Der Fokus des Films liegt klar auf den einzelnen Individuen. Stück für Stück wird den Zuschauer*innen die Kaffeeproduktion näher gebracht. Zwischendrin sieht man Sequenzen von Pedros Alltag. Pedro ist Kaffeebauer. Er steigt jeden Morgen den Vulkan hinauf und pflückt per Hand die Kaffeekirschen, um sie dann in einem Plastiksack wieder hinunter zu tragen. “Wir sind um 3.30 Uhr aufgestanden und etwa anderthalb Stunden den Vulkan hochgewandert. Das war einer der anstrengendsten Momente der Reise. Der Weg zurück ist dann noch anstrengender. Pedro hatte zu dem Zeitpunkt einen Sack voller geernteter Kaffeekirschen auf dem Rücken. Und wir stehen morgens auf und beschweren uns, dass es regnet”, sagt Wilhelm.
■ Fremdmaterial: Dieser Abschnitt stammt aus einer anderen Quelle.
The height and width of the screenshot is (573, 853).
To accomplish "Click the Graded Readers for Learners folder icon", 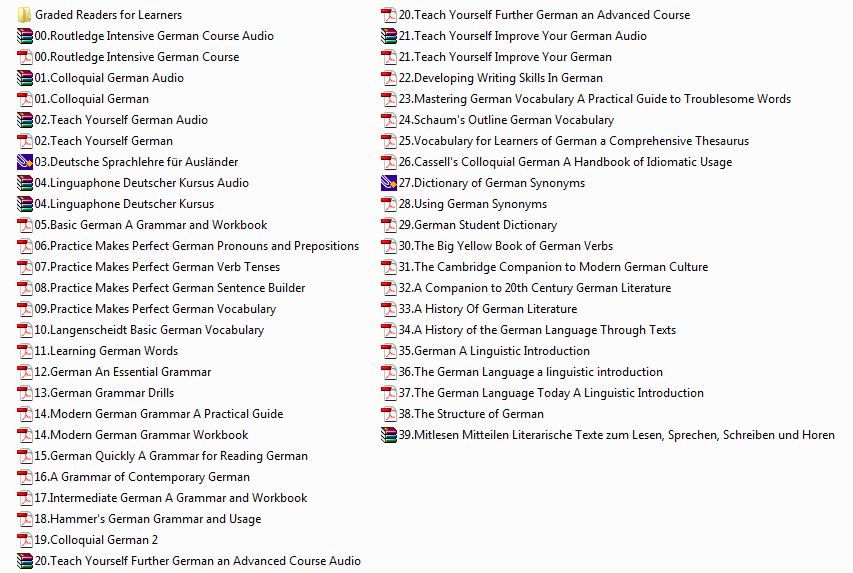I will (25, 15).
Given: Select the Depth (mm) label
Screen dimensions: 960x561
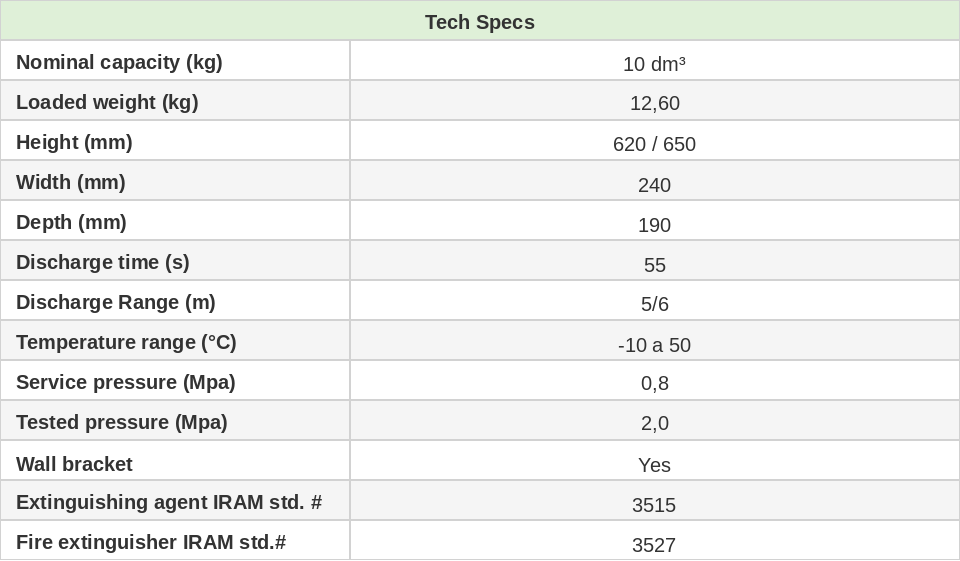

Mit intimen Nahaufnahmen und weitläufigen Landschaftspanoramen bringen Lennart und Wilhelm den Zuschauer*innen die Lebensrealitäten der guatemaltekischen Kleinbauern nahe. “Wir wollten den Menschen dort nahekommen, sie verstehen und den Unterschied zu dem, wie wir leben, zeigen. Es war uns wichtig, eine Verbindung zwischen uns, den Kaffeekonsumierenden und den Menschen, die den Kaffee anbauen, entstehen zu lassen. Das war das übergeordnete Ziel”.
Überzeugen kann man sich von dem Ergebnis ab dem 3. September 2021. Da feiert Coffee for Life nicht nur in der Seifenfabrik Dr. Thompson in Düsseldorf Premiere, sondern auch online. Zum Stream gelangt Ihr hier…
Wo und wie Wilhelm, Lennart und Rolf am liebsten ihren Kaffee trinken, verraten sie uns hier!
Wie trinkt Ihr Euren Kaffee am liebsten?
Wilhelm: Ich trinke am liebsten Espresso. Dabei ist es wichtig vorher ein Glas Wasser zu trinken. So kann man den Geschmack des Kaffees vollends genießen.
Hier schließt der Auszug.